With annual incomes never being enough to cover all expenses and credit purchase and payments leaving very little to save, how can one save for the rany day ahead? The information detailed below gives a good insight into how to build your total savings and investment income to sustain you for twenty or thirty years after retirement. Of course, it does not mean that you should become “tired after retirement” and just lounge around living it up until death comes knocking at your door.
Sad as it may be, there is life after retirement. Many people set up private businesses or take up new employment just to keep busy and augment their savings, or to leave something extra for the following generation. The source of the article is Barbara Mlotek Whelehan, who can be reached by e-mail at boomerbucks@bankrate.com.
The succinct details are:
“Below is a chart that will help you determine what you'll need at the time you retire. It's not a perfect chart. But it provides a target to aim for so you can sustain yourself for the duration. For instance, using the above example, if you need to supplement your expected Social Security and pension payments with an additional $2,000 a month and you expect to live 20 years, you'll need $464,715.
The pot of gold you need for retirement
Monthly income $1,000 Wad of money needed for 20 years
$232,358
Monthly income $2,000 Wad of money needed for 20 years $464,715
Monthly income $3,000 Wad of money needed for 20 years $697,073
Monthly income $4,000 Wad of money needed for 20 years $929,431
Monthly income $5,000 Wad of money needed for 20 years $1,161,788
Monthly income $6,000 Wad of money needed for 20 years $1,394,146
Monthly income $7,000 Wad of money needed for 20 years $1,626,503
Monthly income $8,000 Wad of money needed for 20 years $1,858,861
Monthly income $9,000 Wad of money needed for 20 years $2,091,219
Monthly income $10,000 Wad of money needed for 20 years $2,323,576
Monthly income $1,000 Wad of money needed for 30 years
$342,965
Monthly income $2,000 Wad of money needed for 30 years $685,929
Monthly income $3,000 Wad of money needed for 30 years $1,028,894
Monthly income $4,000 Wad of money needed for 30 years $1,371,859
Monthly income $5,000 Wad of money needed for 30 years $1,714,824
Monthly income $6,000 Wad of money needed for 30 years $2,057,788
Monthly income $7,000 Wad of money needed for 30 years $2,400,753
Monthly income $8,000 Wad of money needed for 30 years $2,743,718
Monthly income $9,000 Wad of money needed for 30 years $3,086,682
Monthly income $10,000 Wad of money needed for 30 years $3,429,647
The above sums assume your portfolio will earn a 6 percent annualized return during the course of your retirement and endure 2 percent annual inflation erosion. At the end of the 20- or 30-year period, your account will be depleted. If you want to leave money to progeny, you need an even bigger wad of money.

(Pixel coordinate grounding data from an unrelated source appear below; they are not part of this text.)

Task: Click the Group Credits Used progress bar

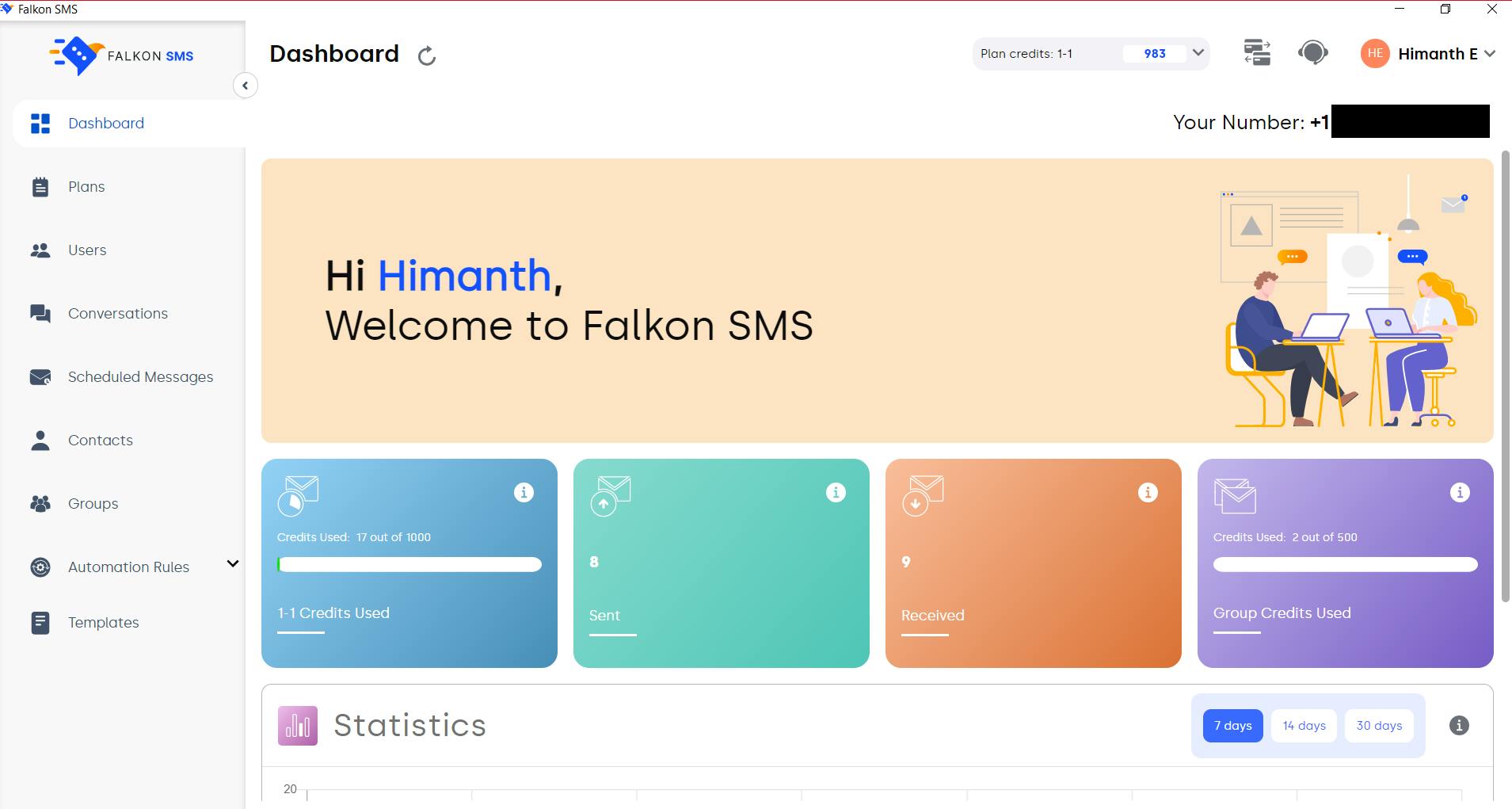Action: (x=1343, y=563)
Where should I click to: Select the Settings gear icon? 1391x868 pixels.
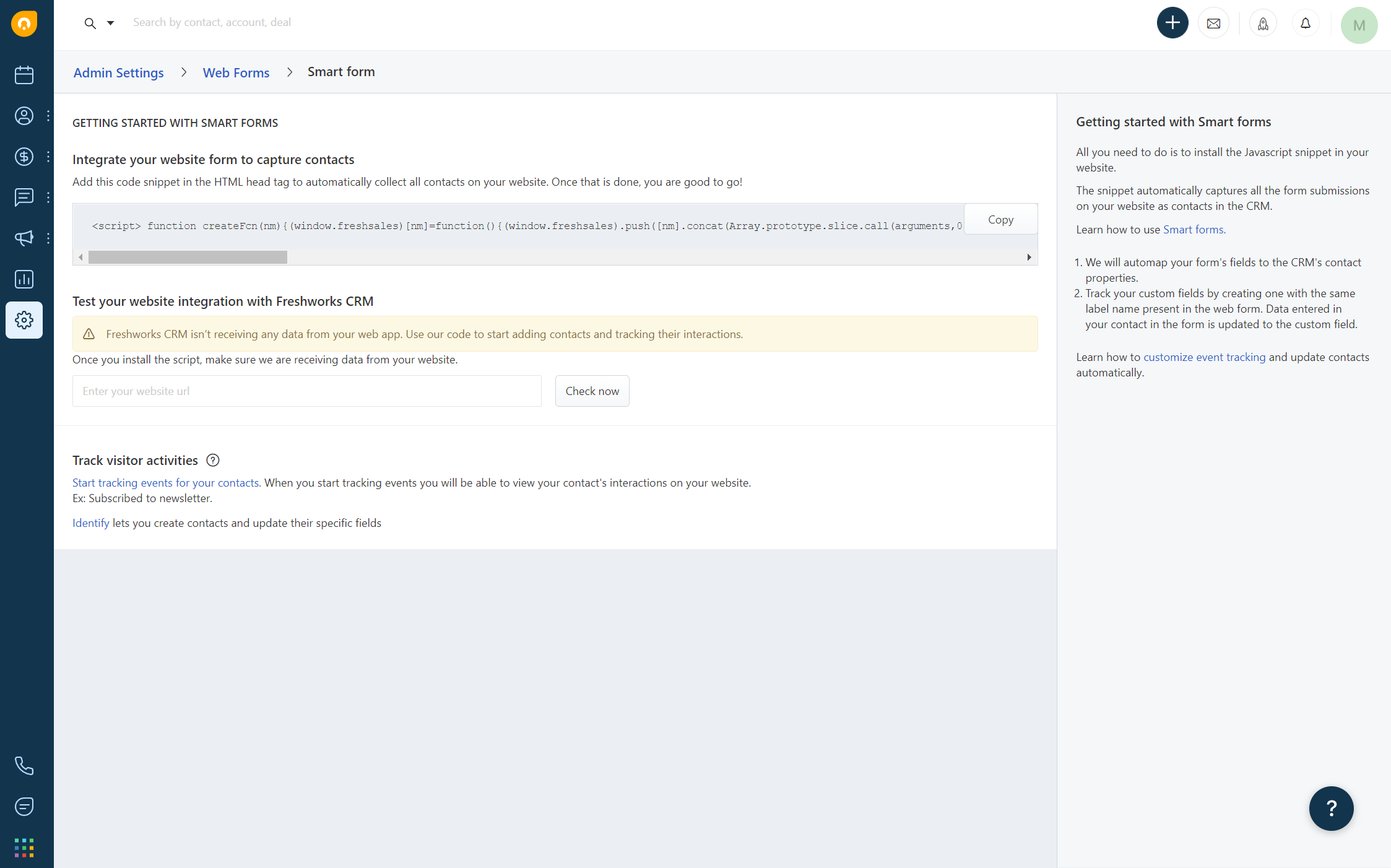coord(24,319)
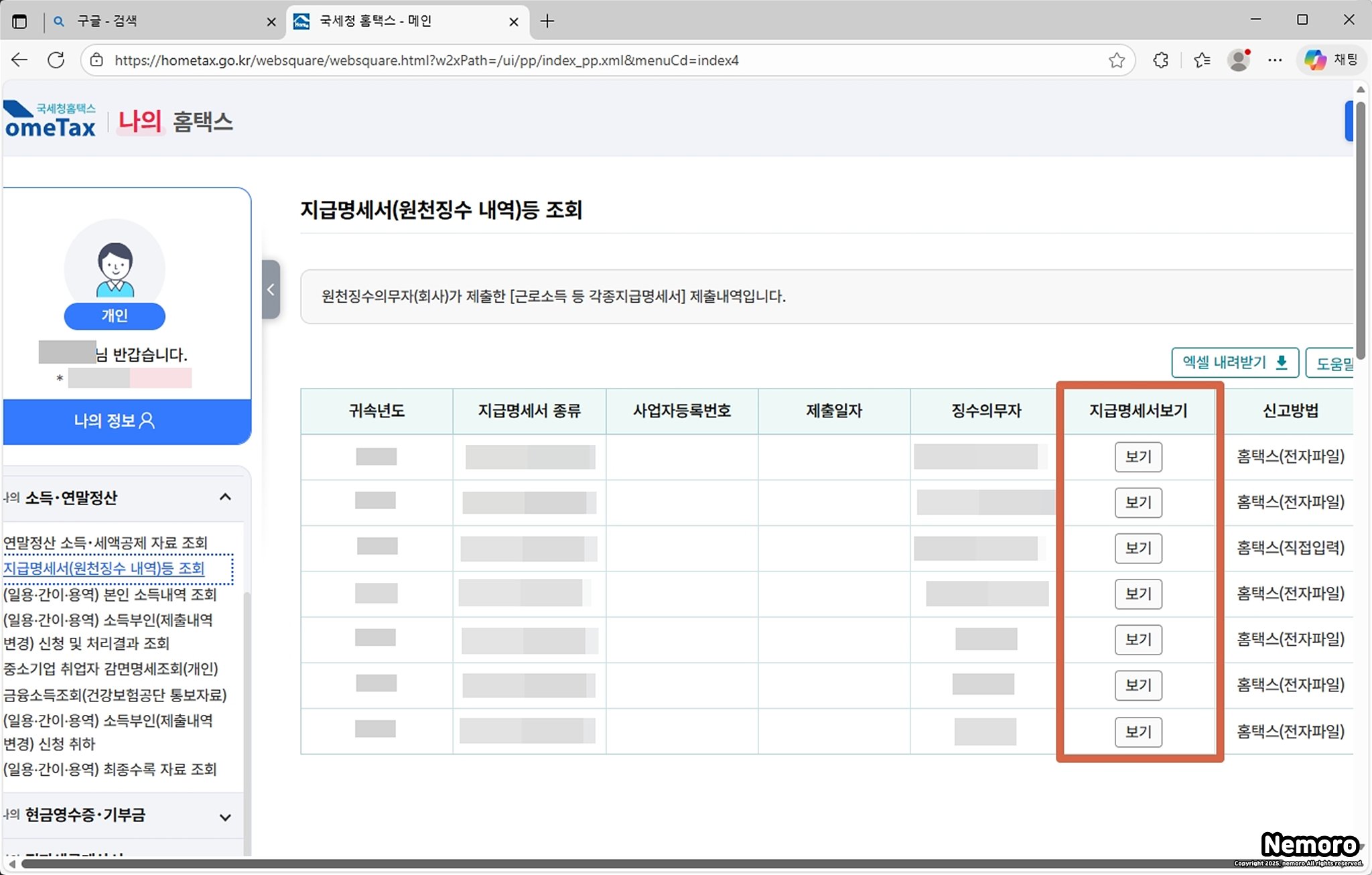This screenshot has width=1372, height=875.
Task: Click the horizontal scrollbar at page bottom
Action: [x=603, y=864]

Do these numbers look formidable? Reaching a retirement savings goal depends in large part on how early you start, how much you stash away each month, your risk tolerance, how your assets are allocated, your investment returns, how much you have saved so far and how much time you've got left in the work force.”
The full article is at http://www.bankrate.com/bankrate.htm and the proof of it is from a recent study.
The relevant calculator to be used for the figures above should use a Monte Carlo Simulation technique, such as can be found at calculator.
Hope all this helps you, no matter your age presently. Cheers and best wishes as you stock up on your future riches.